Recorded data –
·····

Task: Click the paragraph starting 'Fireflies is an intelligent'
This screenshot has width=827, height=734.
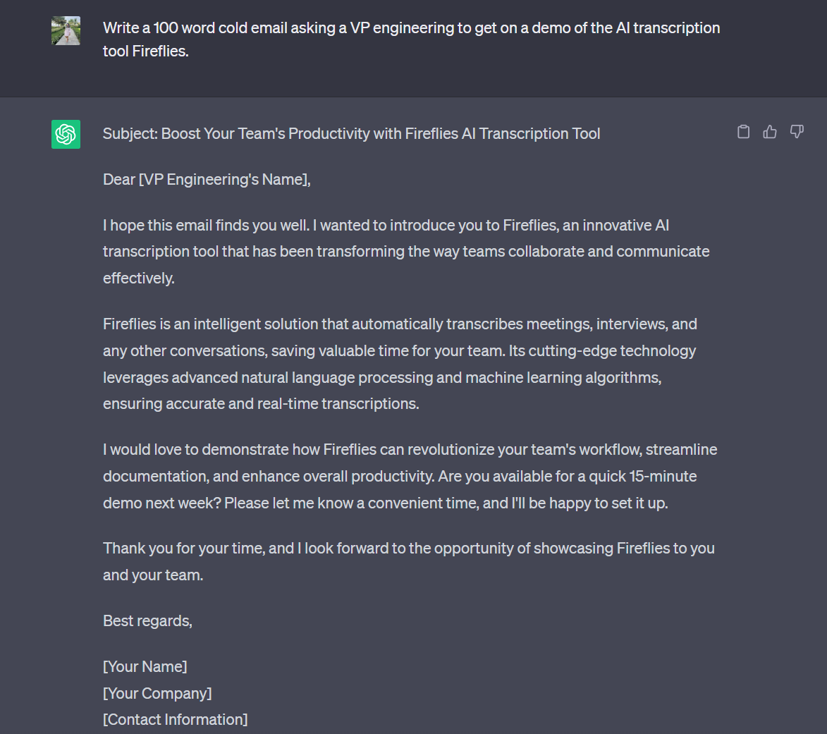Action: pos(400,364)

·····

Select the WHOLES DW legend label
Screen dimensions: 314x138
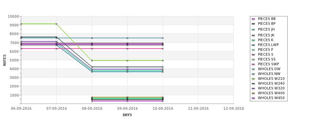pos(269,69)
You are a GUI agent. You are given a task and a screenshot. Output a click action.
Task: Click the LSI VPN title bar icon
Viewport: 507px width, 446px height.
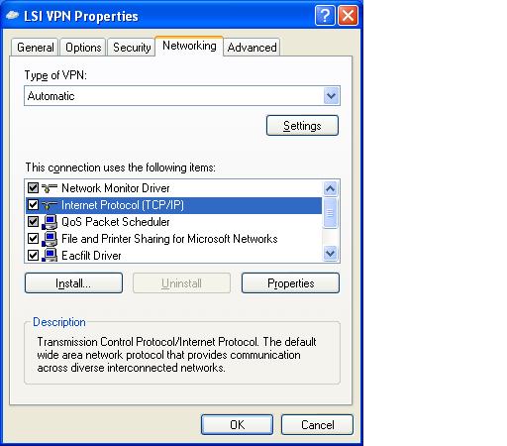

·····

Problem to solve –
Copy the listing above exactly, but only from the line with "Select the WHOLES DW legend label" through the line with "Viewport: 507px width, 446px height.", including those two lines and excluding any picture.

Solution for this exercise –
Select the WHOLES DW legend label
Screen dimensions: 314x138
pos(269,69)
You are a GUI agent. You are given a task and a screenshot. Output a click action.
Task: Click the LSI VPN title bar icon
Viewport: 507px width, 446px height.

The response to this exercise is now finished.